Hogan was describing the last score of the game, the one that put the Kilkenny champions into the lead for only the second time all day. Cushendall had a chance to equalise soon after, when Neil McManus got out in front of Deegan to collect and jink left before turning to shoot over his right shoulder.

He was the one man they wanted on the ball more than anyone but his radar let him down here. He pulled his shot marginally to the left and O’Loughlin Gaels were out the gap.

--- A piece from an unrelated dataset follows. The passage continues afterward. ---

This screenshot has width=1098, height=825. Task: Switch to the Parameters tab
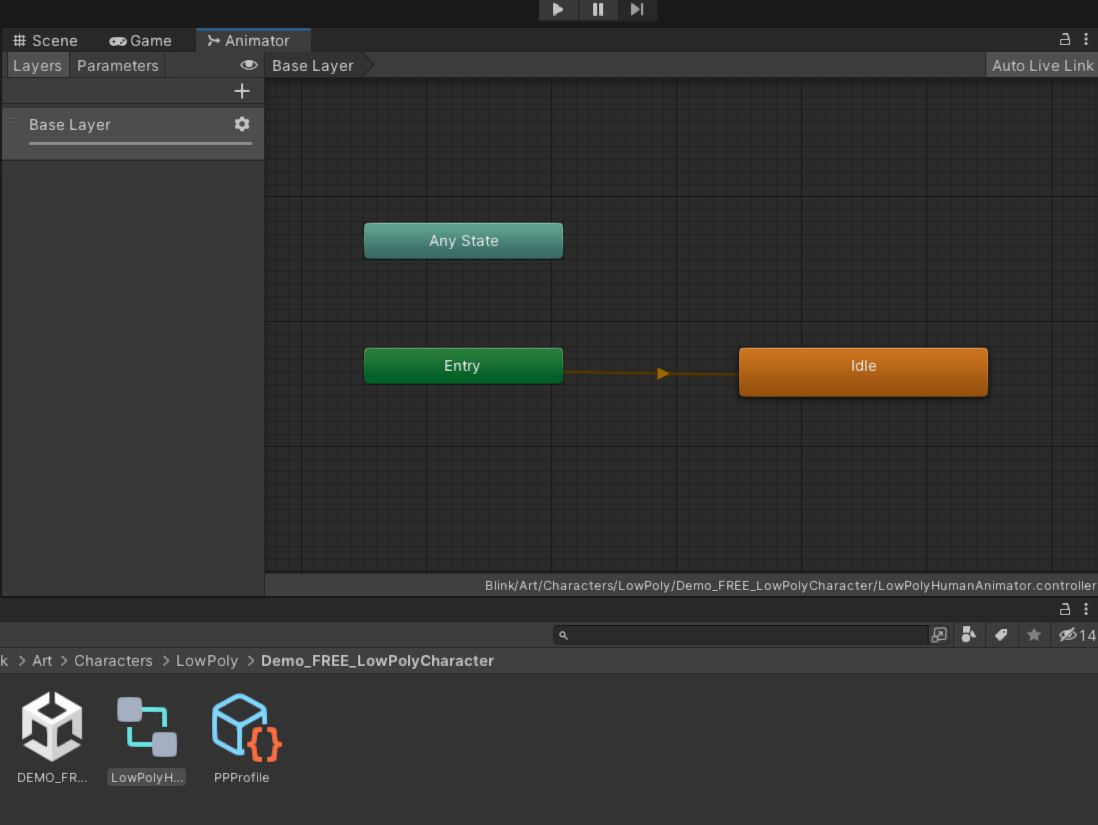click(117, 65)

It was a rotten way for Cushendall’s year to end. They made a mockery of their underdog status throughout this semi-final, wiring into the Leinster champions from the outset and never once allowing them to feel like this was going to be anything short of a gruelling test.

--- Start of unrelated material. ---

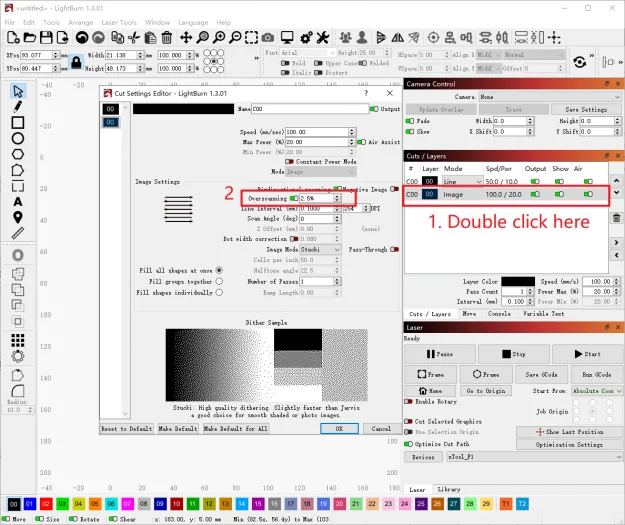
Task: Open the Camera selection dropdown
Action: pyautogui.click(x=550, y=97)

Indeed it was far more than that for the opening quarter, as Cushendall bounced out to a 1-6 to 0-1 lead and threatened to run away with the whole thing.

In their wildest dreams, they couldn’t have imagined a better opening to the game. They met the moment with such ferocity and skill that O’Loughlin Gaels just had no answer.

Joe McLaughlin, the 18-year-old schoolboy corner forward, buried their goal on five minutes after Mikey Butler had his pocket picked by Niall McCormack. Eoghan Campbell came steaming forward from centre-back to land two towering efforts. Everywhere you looked, maroon jerseys were munching their way through white ones.

All the Kilkenny champions could do was hunker down and wait for the storm to pass. Mark Bergin started tick-tocking frees, Conor Heary worked his way into the game.

They got a reprieve when McLaughlin’s attempt at a second goal skittered back off the post on 20 minutes and used their life to cash in with a point at the other end in the next breath.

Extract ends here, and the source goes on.